The leather buckled, the ropes tied, the strings of the mysterious harness knotted, the big mule gave a wicked shake in the shafts, then started to climb without more ado. The scheme had worked! By our watches we had lost only half an hour.


Up we climbed, the big mule pulling bravely and the alert Benoni flicking the ears of all three at just the moment to avoid every frozen lump, every stone. It was a work of art, the ascent of that pass! We almost concluded to ride down in order to save time and see Benoni’s fine work. Still, as Schnicklepenutz, his heavy brain working more slowly, had not reached the brow of the hill, we might as well walk, especially as Benoni was discreetly tying our wheels. We waved him on; it is never safe to be ahead of the carts on a down grade, for sometimes they take a sudden slide. Benoni, whip and lines in one hand and the other free to steady the cart, ran along at the side. ‘ Tzu, tzu, oah, oah.’ The white mule squared his haunches, planted all his four feet firmly; the cart with its locked wheels slid behind him.
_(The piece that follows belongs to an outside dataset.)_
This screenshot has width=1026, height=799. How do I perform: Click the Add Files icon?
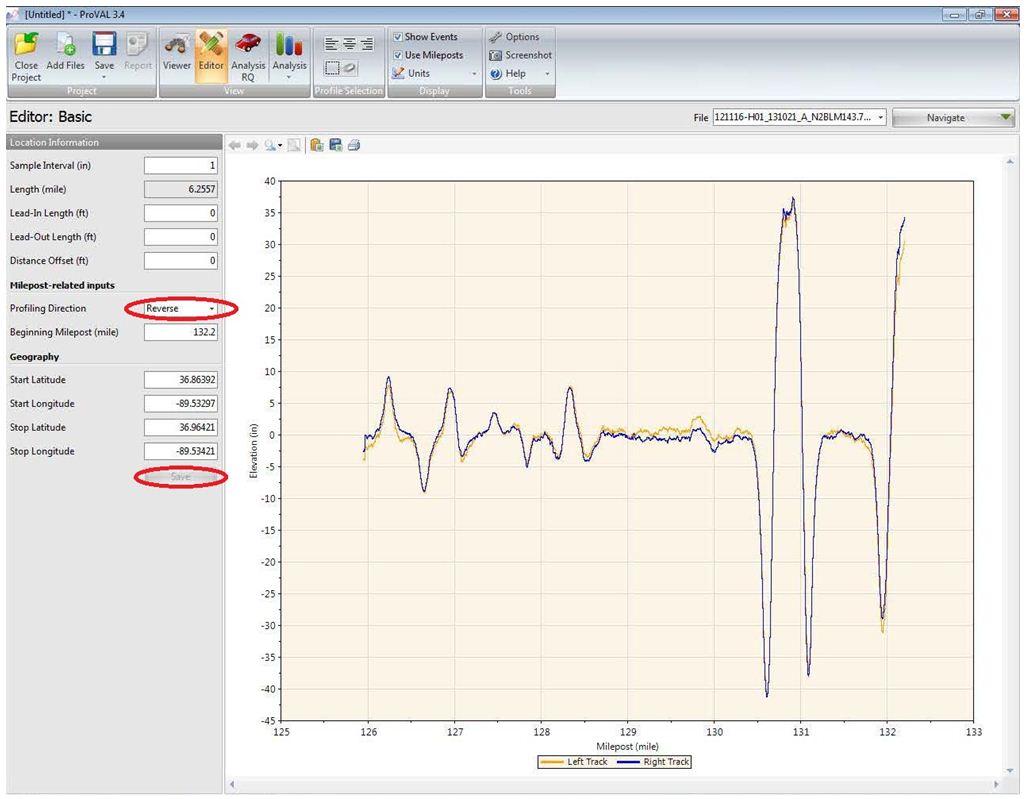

We danced after them down the wintry road. Faster and faster they went. We fell behind, panting, and then stopped, transfixed to the spot. The mules were running; the cart was hopping at their heels. Benoni was plunging along, but never for an instant did he stop swinging that circling whip.

Now the mules were galloping! The cart seemed to be climbing up their backs. The melting snow hid a glaze of slippery ice, and Benoni’s felt shoes were his undoing. Running full tilt, down he went, his whip still waving, and slid headlong over the ice. In one lightning moment the heavy studded wheel of the cart rode over him. We closed our eyes.


When we looked, Benoni was dragging himself by means of his hands back up the road toward us. His first instinct pulled him away from that awful solitary experience back to his fellows. Not far below him was his cart all tangled in some underbrush, hanging just above a precipice, and the mules lying flat in the snarled harness, with one shaft pinning the white mule to the ground.

By this time we had all, even the supercilious boy, reached Benoni. Why he was alive we could not understand; but we found that the ugly wheel had passed over his leg only, and his padded trousers — two or three pairs — had saved it from being broken. There was the mark of the iron studding on his flesh, and his face was white and drawn with suffering. With set teeth he got up on his feet and took a few steps toward the inn in the valley below. Schnicklepenutz had already departed to view the wreck of his possessions. Hurt relatives were all very well, but what about hurt mules and broken carts? We turned round to see his short legs astride one mule’s head. The bad mule had grown restive and was endangering the cart and the mules, himself included. We bethought ourselves of our own possessions, corralled a passerby for Benoni to lean upon, and departed. The stout cart and stouter mules were all right, but the ropes that held our boxes to the back of the cart had broken, and our clothes, business reports, and cherished rations were scattered far down the ravine. A morning lost, a lame mule, a hurt driver, our few biscuits in the mud at the bottom of the ravine, business reports torn, and no farther toward that river.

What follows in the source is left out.